Work to complete. Please copy the material from the line containing "Task: Click the Format Painter tool" through the line containing "Action: coord(74,90)", inclusive, adding 39 to every coordinate in the answers. Leave the pictures out.

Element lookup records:

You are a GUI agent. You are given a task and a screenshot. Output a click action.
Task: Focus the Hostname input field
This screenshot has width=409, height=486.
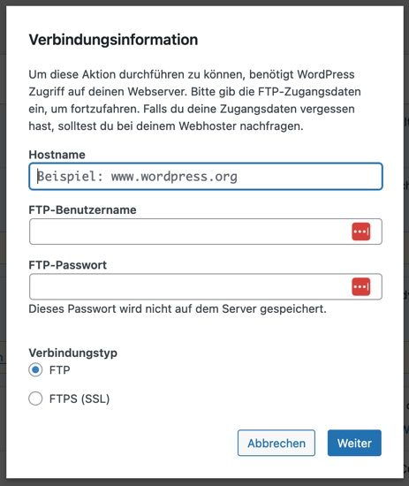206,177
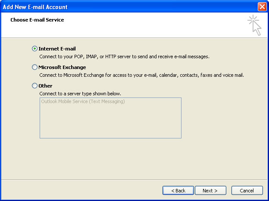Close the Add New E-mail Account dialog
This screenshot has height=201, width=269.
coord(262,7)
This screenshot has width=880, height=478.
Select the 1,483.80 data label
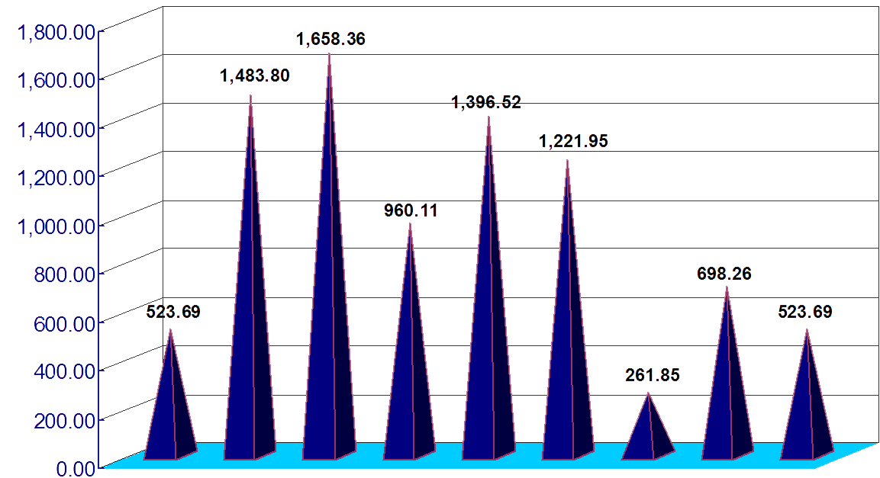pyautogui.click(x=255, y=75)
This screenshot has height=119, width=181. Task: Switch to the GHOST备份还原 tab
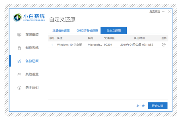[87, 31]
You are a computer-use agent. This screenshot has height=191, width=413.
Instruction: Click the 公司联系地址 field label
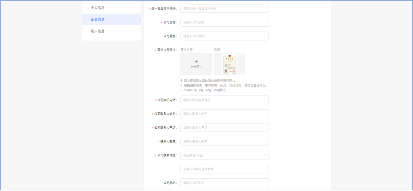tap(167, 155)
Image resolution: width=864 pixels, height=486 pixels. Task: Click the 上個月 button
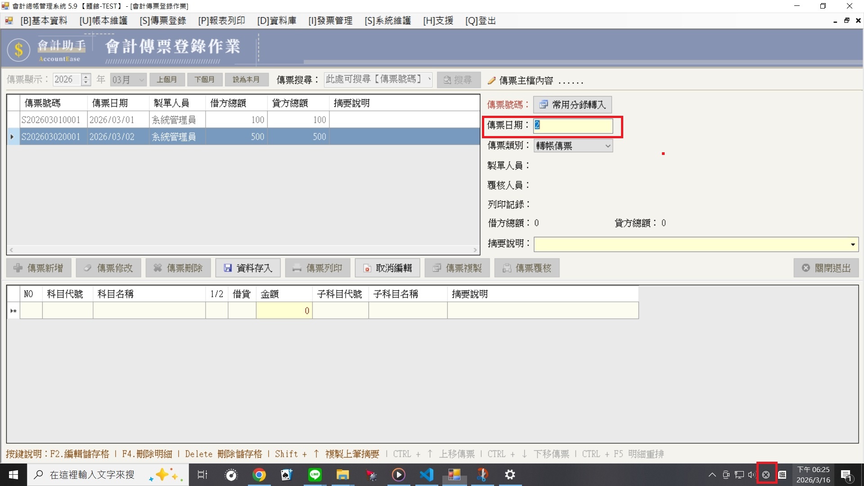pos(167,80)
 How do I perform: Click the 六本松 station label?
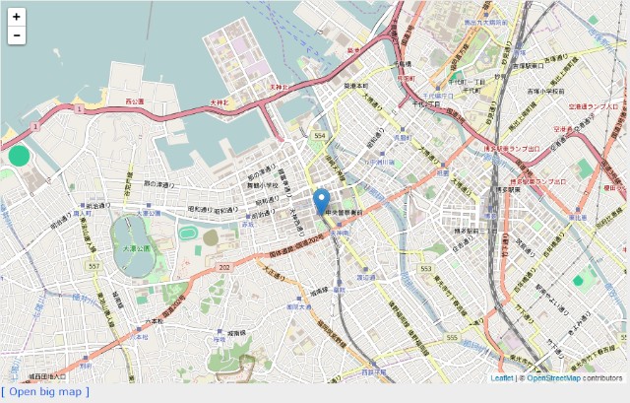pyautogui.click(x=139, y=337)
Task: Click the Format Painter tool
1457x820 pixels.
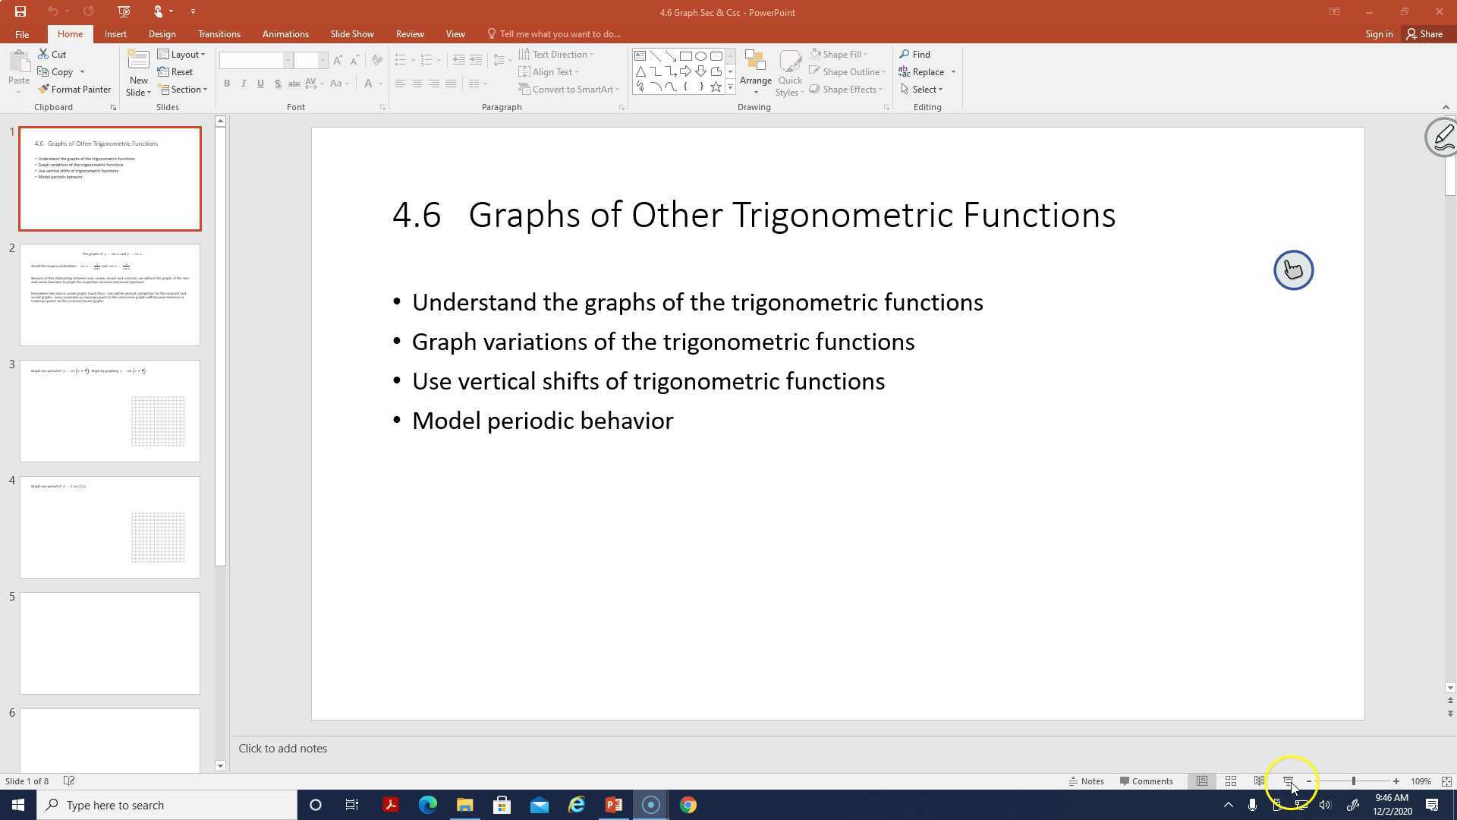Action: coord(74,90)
* * *
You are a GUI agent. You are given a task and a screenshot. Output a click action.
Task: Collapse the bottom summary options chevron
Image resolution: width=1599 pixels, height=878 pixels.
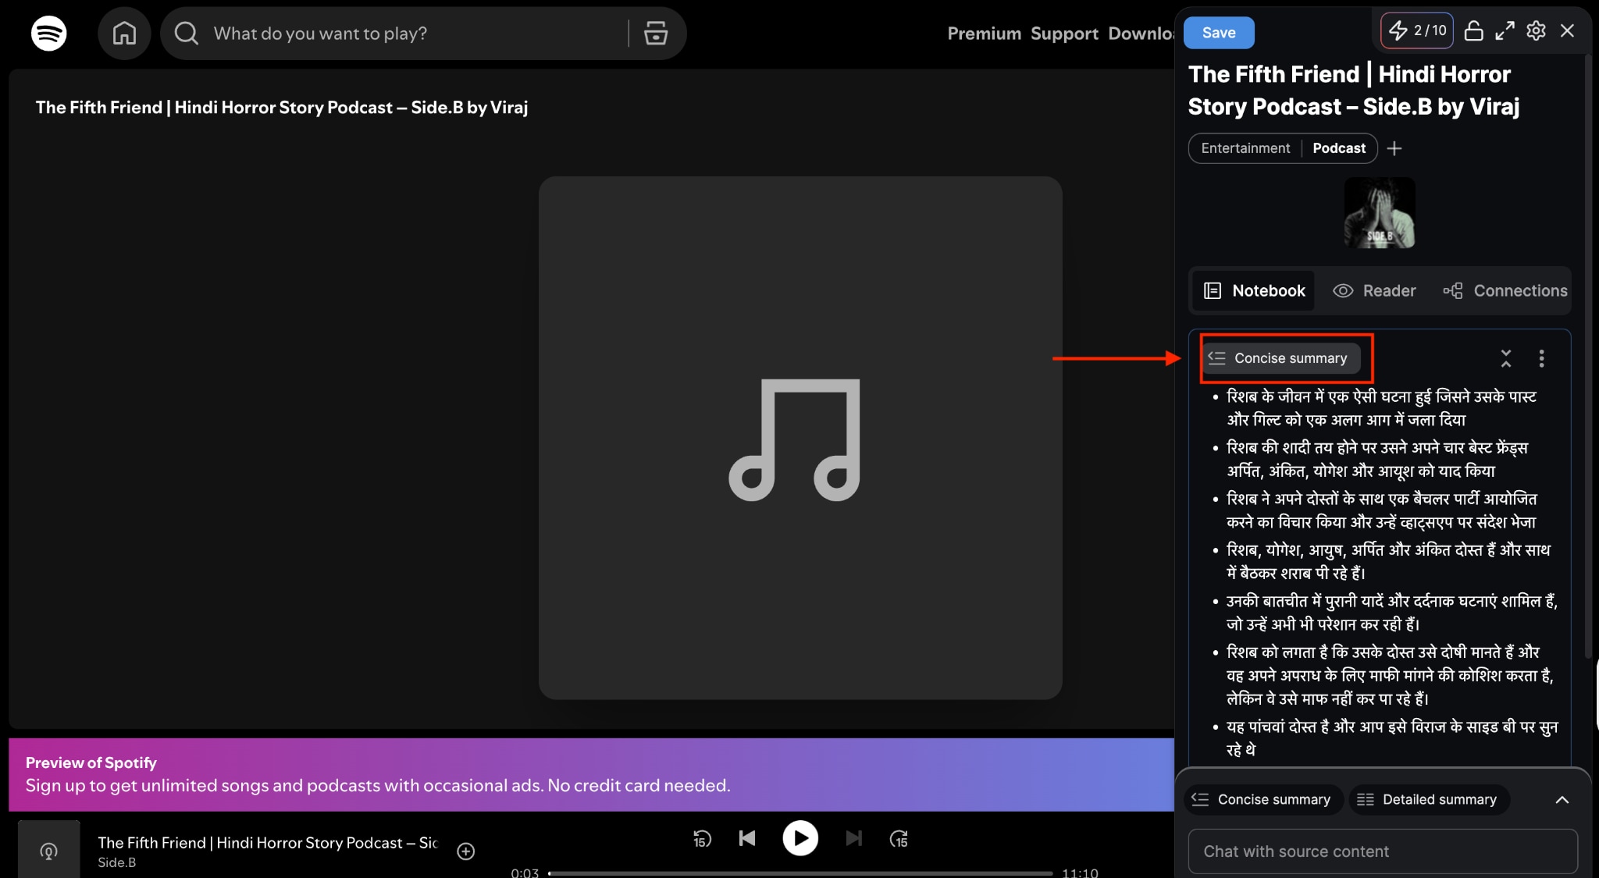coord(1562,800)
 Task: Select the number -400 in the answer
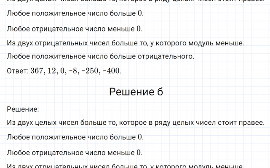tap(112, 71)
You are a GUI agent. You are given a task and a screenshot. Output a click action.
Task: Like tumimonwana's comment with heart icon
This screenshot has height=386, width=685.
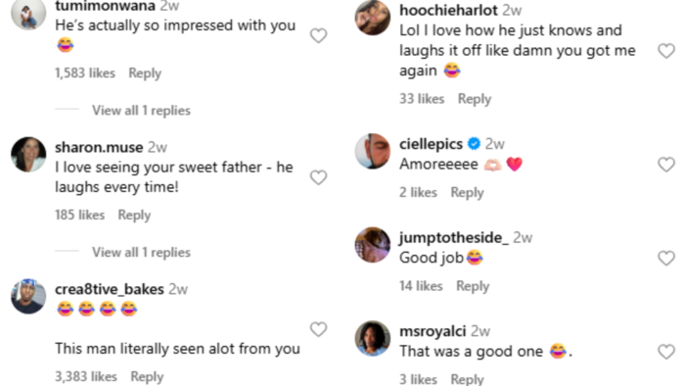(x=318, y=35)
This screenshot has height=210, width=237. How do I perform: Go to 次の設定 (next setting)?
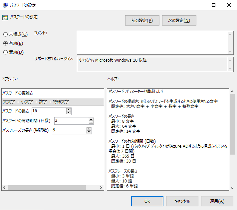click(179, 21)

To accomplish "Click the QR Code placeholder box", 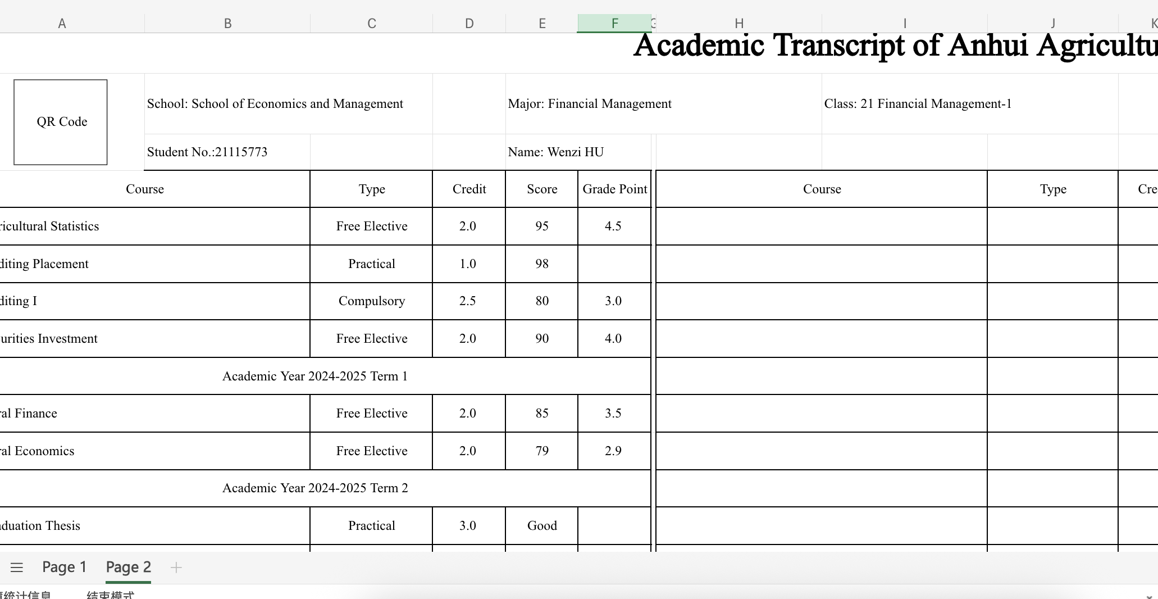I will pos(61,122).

Written answer.
Task: Click the Format Painter tool
1457x820 pixels.
Action: coord(113,129)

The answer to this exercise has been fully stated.